■ **Task**
Below are the records; tally the lines that include "Excel" and report only the total.

■ **Data to use**
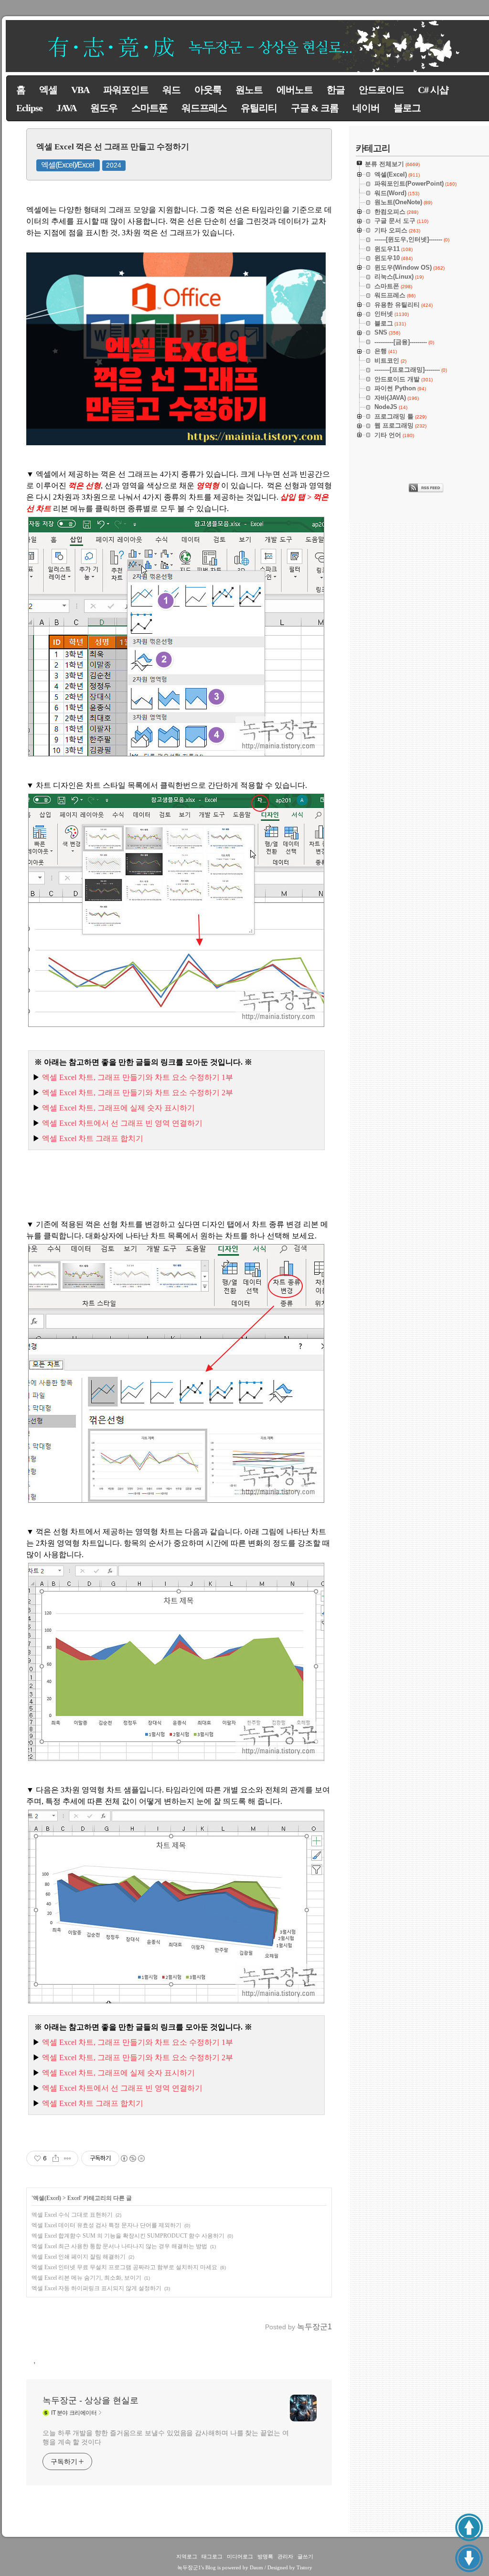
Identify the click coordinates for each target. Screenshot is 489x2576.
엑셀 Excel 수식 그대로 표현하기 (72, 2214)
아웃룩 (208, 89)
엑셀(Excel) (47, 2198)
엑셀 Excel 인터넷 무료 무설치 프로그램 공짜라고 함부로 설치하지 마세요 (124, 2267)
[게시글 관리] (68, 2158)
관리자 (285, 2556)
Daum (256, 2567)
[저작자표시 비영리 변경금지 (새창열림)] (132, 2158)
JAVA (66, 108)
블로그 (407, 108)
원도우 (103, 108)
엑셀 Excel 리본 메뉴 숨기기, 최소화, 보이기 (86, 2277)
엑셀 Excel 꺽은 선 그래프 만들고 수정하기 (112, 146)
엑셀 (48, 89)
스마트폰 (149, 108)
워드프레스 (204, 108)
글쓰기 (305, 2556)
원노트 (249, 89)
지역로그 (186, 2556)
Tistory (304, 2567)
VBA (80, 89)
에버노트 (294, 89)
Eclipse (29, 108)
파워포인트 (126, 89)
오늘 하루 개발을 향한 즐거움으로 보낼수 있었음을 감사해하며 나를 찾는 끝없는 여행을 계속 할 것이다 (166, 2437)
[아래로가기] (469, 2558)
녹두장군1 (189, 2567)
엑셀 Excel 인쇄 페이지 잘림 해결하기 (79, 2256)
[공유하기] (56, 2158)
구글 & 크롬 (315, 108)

--

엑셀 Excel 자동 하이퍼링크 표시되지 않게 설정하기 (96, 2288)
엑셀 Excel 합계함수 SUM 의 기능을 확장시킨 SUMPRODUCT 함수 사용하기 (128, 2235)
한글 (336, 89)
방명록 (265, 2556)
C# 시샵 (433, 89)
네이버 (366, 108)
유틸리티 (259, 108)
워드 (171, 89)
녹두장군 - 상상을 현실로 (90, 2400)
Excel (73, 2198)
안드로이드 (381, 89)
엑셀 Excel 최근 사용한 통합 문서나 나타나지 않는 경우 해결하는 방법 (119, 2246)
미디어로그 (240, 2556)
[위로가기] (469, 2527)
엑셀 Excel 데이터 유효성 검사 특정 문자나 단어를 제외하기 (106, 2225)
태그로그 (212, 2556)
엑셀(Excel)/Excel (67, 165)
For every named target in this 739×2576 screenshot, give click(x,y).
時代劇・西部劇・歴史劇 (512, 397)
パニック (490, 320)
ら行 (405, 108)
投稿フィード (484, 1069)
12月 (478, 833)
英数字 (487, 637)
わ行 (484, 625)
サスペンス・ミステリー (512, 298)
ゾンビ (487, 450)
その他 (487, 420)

■ **Output for this task**
12